Apenas 10% segue para a Europa. Mas nem todos conseguem cruzar o Mar Mediterrâneo. Mais de 10 mil pessoas já morreram afogadas. Destas, 3 mil eram crianças. Quem vence a travessia desembarca na Itália, Chipre, Grécia e Espanha.

No Brasil, os número também são altos. Segundo o Comitê Brasileiro para Refugiados, em 2017 o Brasil recebeu o maior número de solicitações de refúgio da história: 33.865. Diante do cenário, o Governo Federal se comprometeu com a ONU a regularizar a situação de até 3 mil sírios.

O projeto social Estou Refugiado, com sede em São Paulo, recebe parte dos que chegam em território nacional e oferece assistência. O trabalho voluntário é uma relação de amor pelo desconhecido, como explica a idealizadora e empresária Luciana Capobianco.

– A gente criou um projeto que é um totem interativo. O objeto tem ido a museus e espaços públicos. Lá você tem fotos de refugiados. Aí a gente chama a pessoa que está passando para ela ouvir aquela história e apertar um botão. Quando ela aperta, para em uma foto e vem um vídeo do refugiado, que conta a história dele. No meio da fala sai o currículo dele. E a gente “brinca” que o destino dos dois está atado e que você tem que ajudar aquele refugiado a achar um bom emprego. Quando você está na frente de uma pessoa que começa a chorar e a contar a situação de vulnerabilidade e de absurdo que ela já passou é muito tocante.

Para quem foge de uma área de conflito, o Brasil é a terra da vida, da liberdade e reconstrução. Foram essas oportunidades que o administrador de empresas Abdul Jarour abraçou ao escolher São Paulo para fugir dos bombardeios. Ele vivia na região de Alepo, uma das mais castigadas pelo conflito.

Abdul conta que ele chegou ao país há quatro anos e que a guerra desmantelou a família dele:

– Quando cheguei ao Brasil, depois de um ano, perdi meu pai. Recebi a notícia que aconteceu um bombardeio e minha irmã perdeu a perna e o marido dela. Por causa da guerra, minha família está espalhada pelo mundo. Uma irmã está no Canadá. Outra mora na Alemanha. Mais uma mora no Iraque. Um irmão mora no Líbano. Tem mais outro que mora da Turquia. Minha mãe e irmã caçula estão em Alepo porque não conseguiram sair. E eu estou no Brasil. Estamos em sete países por causa da guerra.

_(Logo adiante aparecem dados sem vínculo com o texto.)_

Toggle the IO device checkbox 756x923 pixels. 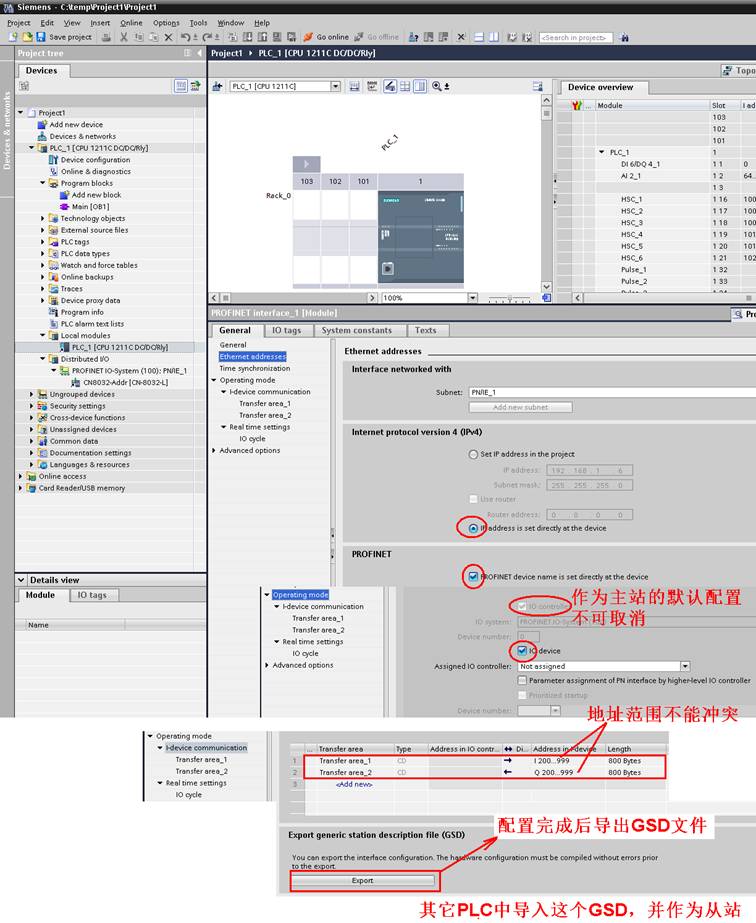(522, 651)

O professor de História e Relações Internacionais da PUC-Rio, e estudioso de conflitos mundiais, Marcio Scalércio, acredita que a guerra não deve durar muito tempo. Mas que o tempo para reerguer o país dependerá dos refugiados que irão voltar.

– Eu não acho que essa guerra irá durar mais dois ou três anos. Acho que ela será mais curta. Agora, é claro, que você tem um dano material e humano gigantesco e isso irá representar décadas de trabalho da população síria para reconstruir o país. Então a Síria sairá da guerra, no final das contas, muito pior do que entrou – analisa Scalércio.

*Esta reportagem foi veiculada originalmente na rádio 93FM.